Series Introduction

This is the first in a three part series demonstrating how it’s possible to build a real application using just a few simple commands.  The three parts to this are:

Introducing bin/post: a built-in Solr 5 data indexing tool

In the beginning was the command-line… As part of the ease of use improvements in Solr 5, the bin/post tool was created to allow you to more easily index data and documents. This article illustrates and explains how to use this tool.

For those (pre-5.0) Solr veterans who have most likely run Solr’s “example”, you’ll be familiar with post.jar, under example/exampledocs.  You may have only used it when firing up Solr for the first time, indexing example tech products or book data. Even if you haven’t been using post.jar, give this new interface a try if even for the occasional sending of administrative commands to your Solr instances.  See below for some interesting simple tricks that can be done using this tool.

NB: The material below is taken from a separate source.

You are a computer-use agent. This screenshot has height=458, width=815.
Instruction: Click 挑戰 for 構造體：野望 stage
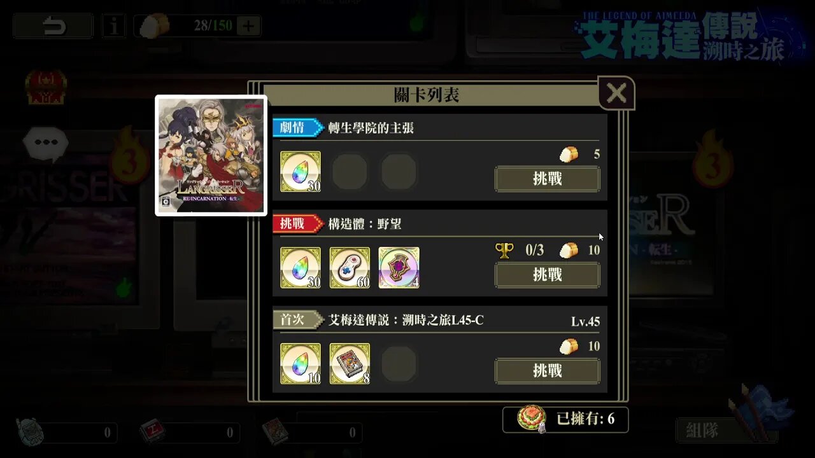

Let’s get started by firing up Solr and creating a collection:

$ bin/solr start
$ bin/solr create -c solr_docs

The bin/post tool can index a directory tree of files, and the Solr distribution has a handy docs/ directory to demonstrate this capability:

$ bin/post -c solr_docs docs/

java -classpath /Users/erikhatcher/solr-5.3.0/dist/solr-core-5.3.0.jar -Dauto=yes -Dc=solr_docs -Ddata=files -Drecursive=yes org.apache.solr.util.SimplePostTool /Users/erikhatcher/solr-5.3.0/docs/
SimplePostTool version 5.0.0
Posting files to [base] url http://localhost:8983/solr/solr_docs/update...
Entering auto mode. File endings considered are xml,json,csv,pdf,doc,docx,ppt,pptx,xls,xlsx,odt,odp,ods,ott,otp,ots,rtf,htm,html,txt,log
Entering recursive mode, max depth=999, delay=0s
Indexing directory /Users/erikhatcher/solr-5.3.0/docs (3 files, depth=0)
.
.
.
3575 files indexed.
COMMITting Solr index changes to http://localhost:8983/solr/solr_docs/update...
Time spent: 0:00:30.705

30 seconds later we have Solr’s docs/ directory indexed and available for searching. Foreshadowing to the next post in this series, check out http://localhost:8983/solr/solr_docs/browse?q=faceting to see what you’ve got. Is there anything bin/post can do that clever curling can’t do?  Not a thing, though you’d have to iterate over a directory tree of files or do web crawling and parsing out links to follow for entirely comparable capabilities.  bin/post is meant to simplify the (command-line) interface for many common Solr ingestion and command needs.

Usage

The tool provides solid -h help, with the abbreviated usage specification being:

$ bin/post -h
Usage: post -c <collection> [OPTIONS] <files|directories|urls|-d ["...",...]>
    or post -help

   collection name defaults to DEFAULT_SOLR_COLLECTION if not specified
...

See the full bin/post -h output for more details on parameters and example usages. A collection, or URL, must always be specified with -c (or by DEFAULT_SOLR_COLLECTION set in the environment) or -url. There are parameters to control the base Solr URL using -host, -port, or the full -url. Note that when using -url it must be the full URL, including the core name all the way through to the /update handler, such as -url http://staging_server:8888/solr/core_name/update.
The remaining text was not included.